SL: The statistic that I read today was that one in five providers in Wuhan got COVID-19, so we are going to have physicians who are sick and out of commission for a long period of time. And it’s not like we can recruit from other places. That’s what they did in China because they have a command-and-control structure, but we’re beyond containment in the US. It’s now in all 50 states, and it’s not like there’s a pool of unemployed physicians out there. Everyone is deployed.
So, in terms of load balancing, you start looking at what are essential services, and, for example, you cancel elective surgery, because we’ll need your surgeon to do some other work that she’s qualified to do but that’s a little different from her normal job. This is already happening.
But I see this going on in waves and think that it’s probably not just until the end of the flu season but also next winter. So what we’re going to have to do is pace ourselves as a group. Some of us are going to get COVID-19 and recover and then be relatively robust or even immune and be able to get back into rotation.
But for those who are at higher risk, like some of us who are pregnant mothers or who are otherwise immunosuppressed but working as physicians, you don’t don’t want to put those folks at risk unnecessarily. At what point do you deploy them? Maybe you give them six months of non-clinical contact so that there’s a chance of getting a vaccine or treatment.

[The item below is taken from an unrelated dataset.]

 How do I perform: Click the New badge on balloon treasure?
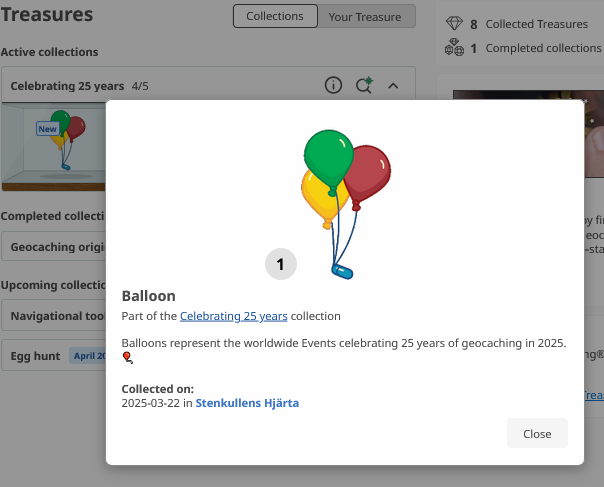click(47, 129)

We’re waiting for guidance on that. We don’t have it yet.
In addition to staffing, what are the main concerns?
SL: It’s really frightening to think about equipment shortages. What are we going to do about the lack of masks, personal protective equipment, that dimension? We have adjusted our protocols with the idea that we could run out. So we’re effectively taking more risks by reserving the fancy, expensive stuff for when we know we’re doing high-risk procedures.
But the reason this virus is so much worse than others is that it has the potential lethality of something like SARS, but SARS was mostly infectious in much later phases of the disease, so you could look at somebody and say that person’s coughing and short of breath. That’s a highly infectious person.
This one’s the opposite. With COVID-19, it’s the little kid who has a snotty nose like every single five-year-old running around, but nothing else. No fever, just snotty fingers. And they’re shedding crazy amounts of virus. So basically it’s all over the surfaces that you share with everyone else at the supermarket, at the farmers market, at the BART station. It’s everywhere.
Look at the NBA stars. They can get as many tests as they want. The Brooklyn Nets all got tested. Four of them are positive and only one of them was symptomatic. And those are healthy athletes.
How long then do you expect we’ll be in this crisis stage where we have to practice social distancing and the kind of enforced isolation we’re experiencing now?
SL: We’re gonna have to maintain it to a certain extent, but it won’t have to be so draconian as we get more saturated with cases that have recovered and we get herd immunity. It’s really the next few months that are going to make us or break us as a society. That’s when the tsunami waves are going to hit, and it’s going to be somewhere between the experiences of Italy and South Korea. Right now, we’re tracking the same as Italy.
And in Italy, we’ve seen physicians practicing triage, having to let some patients die. Are you and your colleagues contemplating that eventuality?
SL: Yes. We are thinking about it. We haven’t had to make those decisions yet, but that’s the terror. That is the absolute terror, that we’re going to end up having to make those horrible decisions.
And in your career have you ever had to make those kinds of calls?
SL: Not because of resources. No. We’ve never had to say, “No, we don’t have enough beds.” No one’s ever been in that situation here.